Alzheimer’s disease – current trends in basic and clinical research. Highlights from the 16th ECNP

Advances in the molecular biological knowledge of neuronal nicotinic acetylcholine receptors (nAChRs) have led to a growing interest by the pharmaceutical industry in the development of novel compounds that selectively modulate nAChR function. The ability of (-)-nicotine, an activator of nAChRs, to enhance attentional aspects of cognition in animals and humans, to exert neuroprotective and anxiolytic-like effects, and presumably to mediate the negative correlation between smoking and Alzheimer's (and Parkinson's) Disease, has focused interest on the potential therapeutic utility of modulators of nAChR function for treatment of some of the deficits associated with these progressive, neurodegenerative conditions.
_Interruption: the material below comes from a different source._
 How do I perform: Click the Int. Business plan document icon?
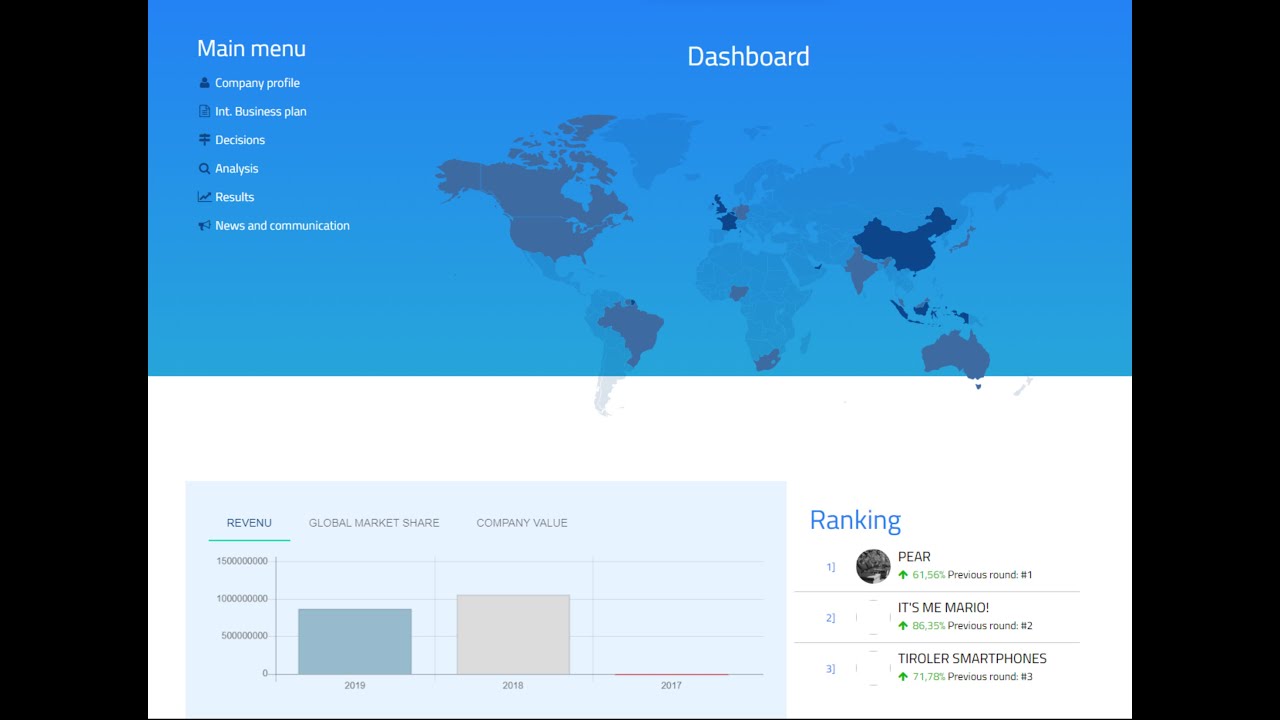[204, 111]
Numerous compounds are known which activate nAChRs and which might serve as lead compounds toward the development of such agents. The pharmacologic diversity of neuronal nAChR subtypes suggests the possibility of developing selective compounds which would have more favourable side-effect profiles than existing agents. This broader class of agents, collectively called cholinergic channel modulators (ChCMs), is anticipated to encompass compounds which would have more favourable side-effect profiles than existing agents, which generally exhibit low selectivity. This selectivity may be achieved by preferentially activating some subtypes of nAChRs (i.e., Cholinergic Channel Activators, ChCAs) or inhibiting the function of other subtypes (Cholinergic Channel Inhibitors, ChCIs). An overview of the biology of nAChRs and the rationale for the use of ChCMs for the treatment of dementia related to neurodegenerative diseases are presented, followed by a discussion of lead compounds and compounds under consideration for clinical evaluation.